2 Le maillot des Bleus comme souvenir national
Il y a des maillots qui dépassent leur fonction sportive. En France, celui de 1998 occupe une place à part : bleu profond, bandes tricolores, coq brodé, et, dans l’imaginaire collectif, le numéro 10 de Zinédine Zidane. Porté par l’équipe championne du monde au Stade de France, il est devenu l’un des vêtements les plus reconnaissables de l’histoire sportive française. Le maillot deux étoiles, après 2018, a prolongé ce mouvement.
2 Footix, une mascotte devenue madeleine populaire
Avec son corps bleu, sa crête rouge et son nom de personnage de bande dessinée, Footix reste indissociable de France 98. Mascotte officielle du Mondial organisé en France, le coq imaginé par Fabrice Pialot s’est décliné en peluches, pin’s, figurines, verres, tee-shirts, cartables et objets publicitaires. Sa silhouette a accompagné l’été du premier sacre des Bleus, avant de survivre à la compétition elle-même.

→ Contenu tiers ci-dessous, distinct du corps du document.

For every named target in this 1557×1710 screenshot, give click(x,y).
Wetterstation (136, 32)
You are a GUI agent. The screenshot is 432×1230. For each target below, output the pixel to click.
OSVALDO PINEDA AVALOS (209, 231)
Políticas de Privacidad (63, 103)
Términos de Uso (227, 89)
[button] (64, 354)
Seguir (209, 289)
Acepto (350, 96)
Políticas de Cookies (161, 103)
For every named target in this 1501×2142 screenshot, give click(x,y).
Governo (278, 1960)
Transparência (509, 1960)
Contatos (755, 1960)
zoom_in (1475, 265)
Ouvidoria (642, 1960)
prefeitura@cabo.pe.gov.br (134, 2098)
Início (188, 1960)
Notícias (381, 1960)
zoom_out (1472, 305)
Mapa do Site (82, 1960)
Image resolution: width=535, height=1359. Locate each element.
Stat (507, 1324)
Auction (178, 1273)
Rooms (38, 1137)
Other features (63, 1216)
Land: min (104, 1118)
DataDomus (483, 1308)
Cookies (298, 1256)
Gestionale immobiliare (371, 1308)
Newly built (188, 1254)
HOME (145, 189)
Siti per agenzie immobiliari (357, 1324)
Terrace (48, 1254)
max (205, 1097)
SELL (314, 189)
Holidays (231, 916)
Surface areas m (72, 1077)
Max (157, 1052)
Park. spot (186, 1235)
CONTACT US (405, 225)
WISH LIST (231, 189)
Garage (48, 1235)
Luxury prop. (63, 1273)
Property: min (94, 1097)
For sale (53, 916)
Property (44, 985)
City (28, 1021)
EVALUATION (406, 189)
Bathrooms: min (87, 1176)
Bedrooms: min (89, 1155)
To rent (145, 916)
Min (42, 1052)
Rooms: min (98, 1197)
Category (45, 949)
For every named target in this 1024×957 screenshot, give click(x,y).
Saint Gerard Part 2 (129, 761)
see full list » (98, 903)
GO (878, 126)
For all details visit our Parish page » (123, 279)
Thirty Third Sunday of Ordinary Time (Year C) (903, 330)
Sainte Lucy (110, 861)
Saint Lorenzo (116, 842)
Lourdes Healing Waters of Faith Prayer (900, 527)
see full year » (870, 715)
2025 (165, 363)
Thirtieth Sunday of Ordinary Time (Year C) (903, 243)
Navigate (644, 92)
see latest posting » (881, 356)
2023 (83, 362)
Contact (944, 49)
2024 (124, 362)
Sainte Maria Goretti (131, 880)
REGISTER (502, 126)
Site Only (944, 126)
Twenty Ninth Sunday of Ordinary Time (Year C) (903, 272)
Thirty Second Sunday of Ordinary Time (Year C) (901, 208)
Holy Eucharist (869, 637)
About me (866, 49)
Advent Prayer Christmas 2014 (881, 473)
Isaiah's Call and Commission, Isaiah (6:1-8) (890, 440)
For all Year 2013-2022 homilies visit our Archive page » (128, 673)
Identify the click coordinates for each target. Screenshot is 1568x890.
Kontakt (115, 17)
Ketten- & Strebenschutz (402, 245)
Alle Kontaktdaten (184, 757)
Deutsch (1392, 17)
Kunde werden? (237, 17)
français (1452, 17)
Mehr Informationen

4 Les Oofballs, petits objets d’une culture foot très commerciale
Plus confidentielles que Panini ou Footix, les Oofballs appartiennent pourtant à la même mémoire populaire du football. Ces petites balles souples, souvent associées aux opérations commerciales autour des grandes compétitions, ont circulé dans les années 2000 et 2010 via les paquets de céréales, les chambres d’enfant et les placards de cuisine. Leur intérêt tient à leur modestie : objets sans prestige, mais immédiatement liés à une époque où le foot débordait jusque dans les cours de récréation.